- Born: Martin Luther Stouffer Jr. September 5, 1948 (age 77) Fort Smith, Arkansas
- Notable work: Wild America
- Children: Hannah Dale Stouffer, Luke Martin Stouffer
- Website: Wild America

= Marty Stouffer =

American narrator and producer (born 1948)

Martin Luther Stouffer Jr. (born September 5, 1948) is the narrator and producer of the wildlife and nature documentary television program Wild America that originally aired on Public Broadcasting Service (PBS) in the 1980s.

Stouffer was born and raised in Fort Smith, Arkansas. His name has been legally changed to Marty Stouffer. Along with his brother, Mark, he also produced the TV series of John Denver specials for ABC in the late 1970s and early 1980s. Another half-dozen one-hour Specials for the National Geographic Society were also produced during that same time period. Stouffer's special "The Predators" was narrated by Robert Redford and his special "The Man Who Loved Bears" was narrated by Will Geer and Henry Fonda.

== Early influences ==

At age 19, Stouffer traveled to Alaska on his own with a Super 8 mm movie camera.
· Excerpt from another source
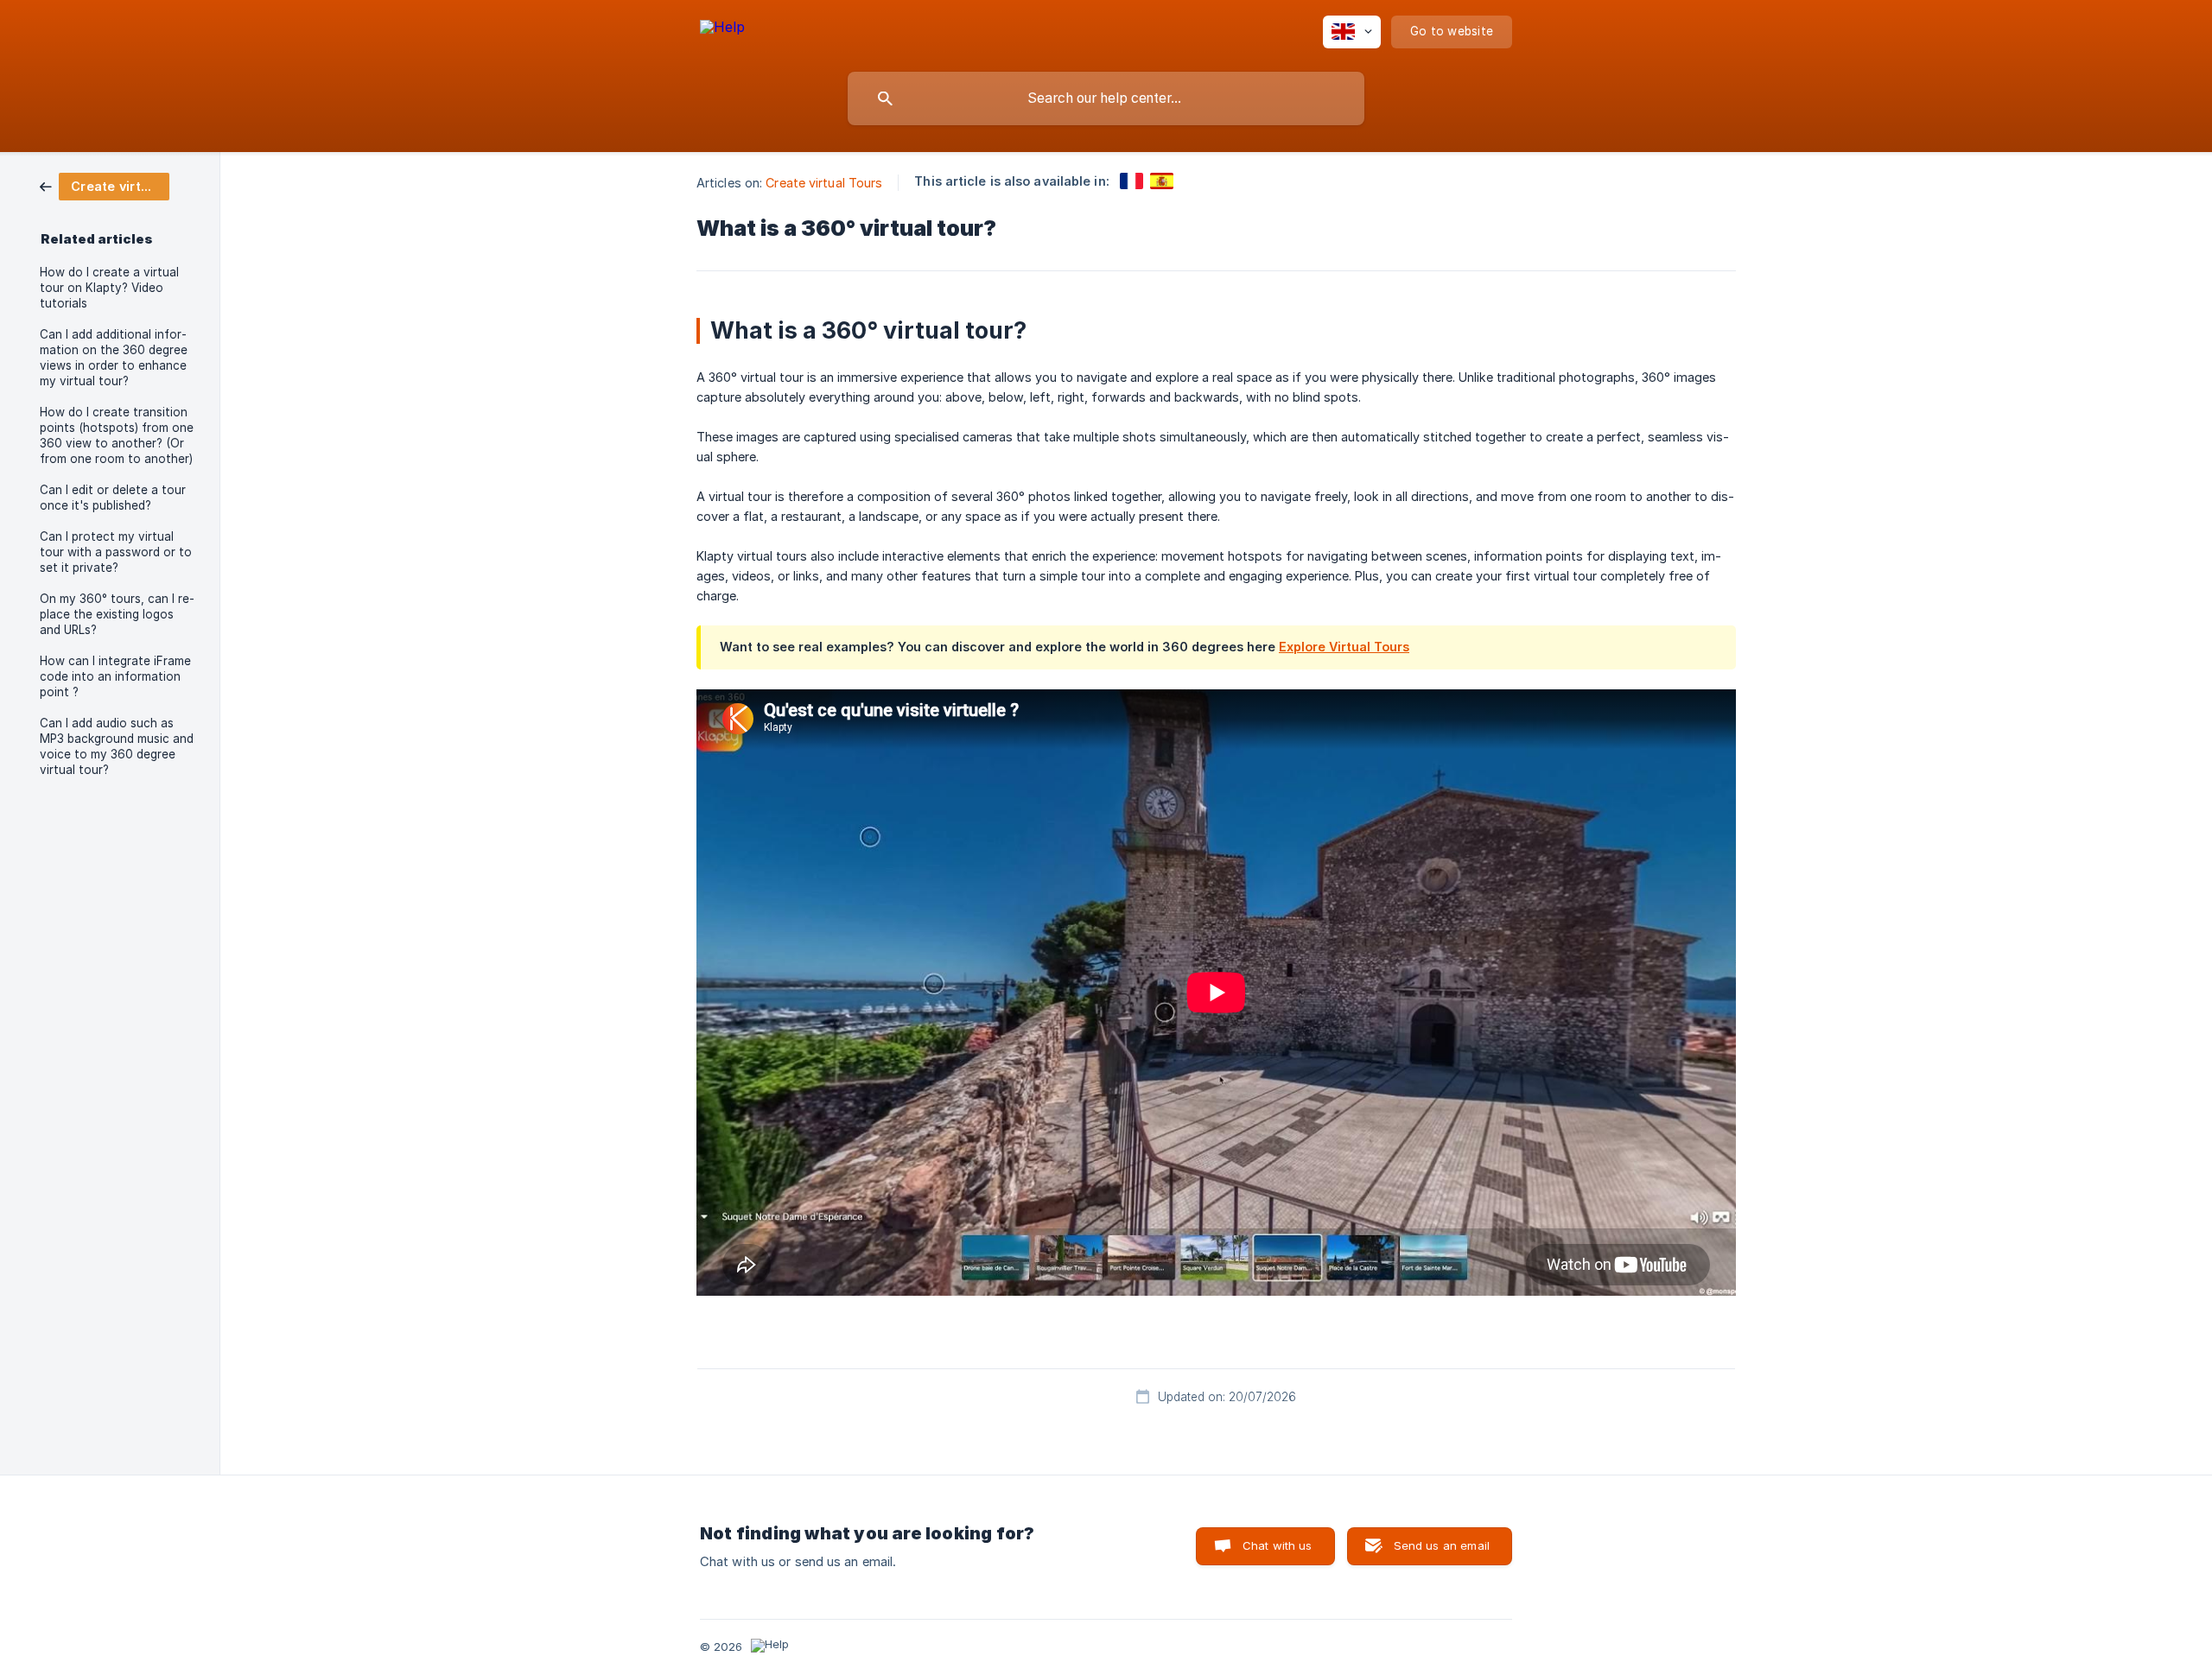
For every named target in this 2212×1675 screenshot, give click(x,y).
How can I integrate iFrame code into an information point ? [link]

He returned home to a warm reception by an audience of 1,800 local Arkansas residents in the Fort Smith Municipal Auditorium who turned out to view what was basically a home movie. To that audience he first aired an unsophisticated movie of his adventure in the North, paid for his summer vacation many times over, and easily made an early decision to spend his life creating many more such productions. Soon after that success and his decision to pursue a career in wildlife film-making, he graduated from college and began his career in earnest. In 1970, Stouffer graduated from the University of Arkansas with a degree in English. From there he traveled to Botswana to spend most of a year filming a feature-length documentary entitled Botswana, Where a River Dies. While in Africa, he was confronted with the often cruel and wasteful killing of animals, political unrest, and human tragedies. As a result, he returned to America with the intention of producing films promoting nature conservation. One of these efforts was The American Wildlife Project.
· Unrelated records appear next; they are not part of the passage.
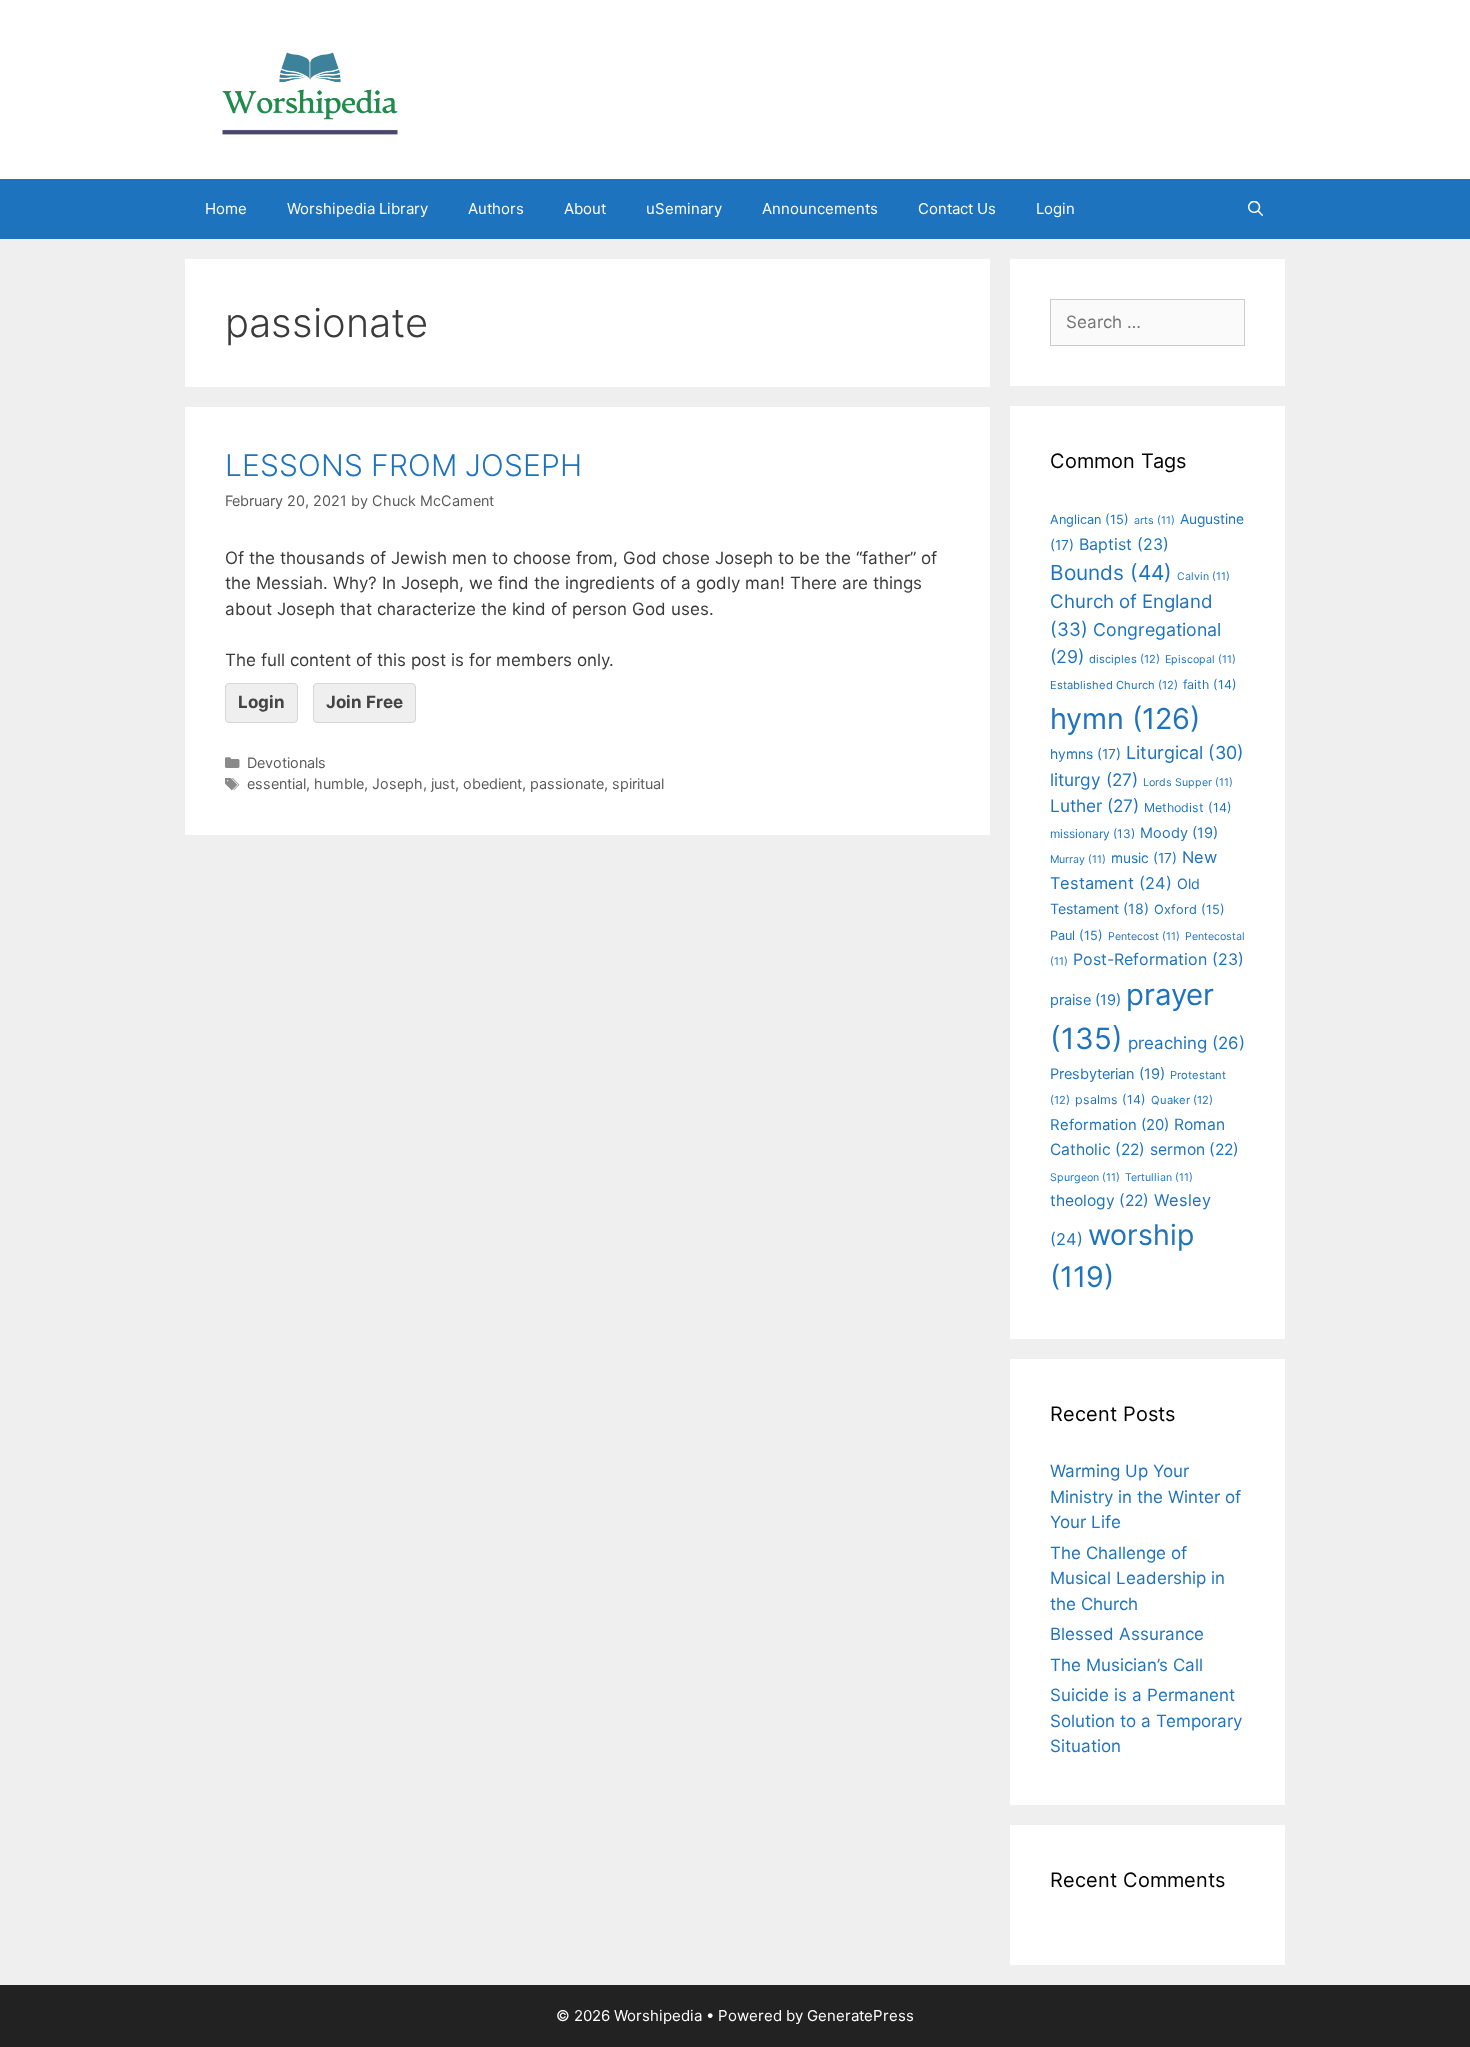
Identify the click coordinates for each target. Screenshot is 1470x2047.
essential (276, 783)
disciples (1124, 659)
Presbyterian (1107, 1074)
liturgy (1094, 779)
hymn (1125, 718)
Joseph (397, 783)
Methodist (1188, 807)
== Marty Stouffer's Wild America ==

By the mid-1970s, Stouffer had compiled several full-length specials that aired on television as prime time network documentaries. At that time, he approached the programming managers at PBS about a half-hour-long wildlife series. PBS signed for the rights to broadcast Stouffer's series Wild America in 1981. The series almost immediately became one of the most popular aired by PBS, renowned for its unflinching portrayal of nature, as well as its extensive use of unique film techniques such as extreme slow motion, close-ups, and time-lapses through the seasons of the year.

Stouffer's stories, incorporating dramatic "facts of life," and told simply in his home-spun style, won the hearts of a loyal audience. It was one of PBS's most highly rated regular series, never leaving the top ten, and in more than one year, it was the number one highest rated regular series to air on the network. It remains the most-broadcast series which has ever aired on public television. At the time, it was common for producers to limit the number of broadcasts to 4 airings over a period of 3 years. Stouffer saw no good reason for that limitation and he was the first producer to offer unlimited broadcasts of the series by the network. Many of the 260 PBS stations chose to broadcast the programs multiple times each day throughout the weeks. In some weeks, according to Nielsen ratings, it was viewed by more than 450 million viewers. It has amassed sales of videos, both VHS and DVD, totaling more than $60 million. In March 2015, Stouffer attempted to finance a 4K resolution remastering of Wild America via a Kickstarter campaign. The Kickstarter ended in failure March 18, 2015, having raised only $3,410 of the target $1,250,000 (0.27%) and amassing just 39 backers.

=== Film adaptation ===

The lives of Marty Stouffer and his brothers, Mark and Marshall, in their hometown of Fort Smith, Arkansas, were later adapted for the film Wild America in 1997. Headlined by Home Improvement child star Jonathan Taylor Thomas and directed by William Dear, the film dramatized how the three boys became intrigued with the production of their wildlife documentaries. Both Mark and Marshall are filmmakers as well.

== Controversy and ethics ==

In 1993, Stouffer was fined $3,000 in a Federal court in Grand Junction, Colorado for building a camp on public land. In 1995 or early 1996, Stouffer was fined $362,000 by a jury in a civil lawsuit for illegally cutting a six-mile trail through property owned by the Aspen Center for Environmental Studies in Colorado to access Stouffer's camp on Forest Service land; Stouffer was attempting to gain better access to an elk migration path by building the trail.

In 1996, multiple employees of Stouffer reported that many of the scenes in his films had been staged.

== Lawsuit against National Geographic ==
In December 2018, Stouffer filed a lawsuit against National Geographic in the U.S. District Court for the District of Colorado. The suit alleges that several shows on the National Geographic Channel and Nat Geo Wild have used titles, episode structures and filming styles that directly emulate those of "Wild America". According to Stouffer, these were implemented after National Geographic backed out of a licensing deal with him. The case number is 1:18-CV-3127. The case was dismissed with prejudice in 2020.